**Exercise details:** Copy each line of the records below that mentions the word "dimensions".

**Data to use:**
>>

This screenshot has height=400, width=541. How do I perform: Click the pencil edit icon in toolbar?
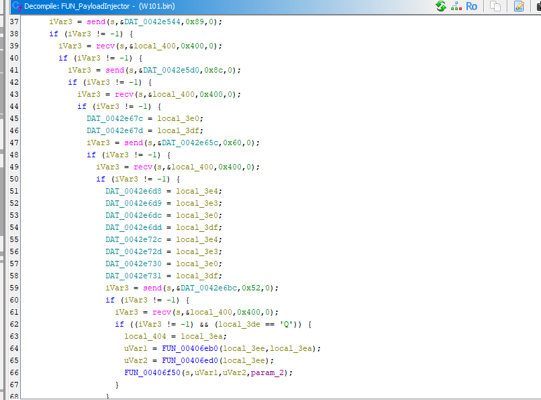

<<
>>

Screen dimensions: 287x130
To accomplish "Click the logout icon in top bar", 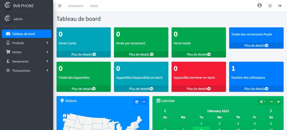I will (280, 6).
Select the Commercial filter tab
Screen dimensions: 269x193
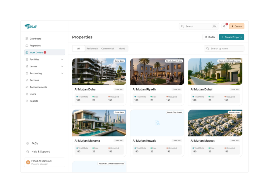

<<

**Completed exercise:**
Screen dimensions: 287x130
Screen dimensions: 269x193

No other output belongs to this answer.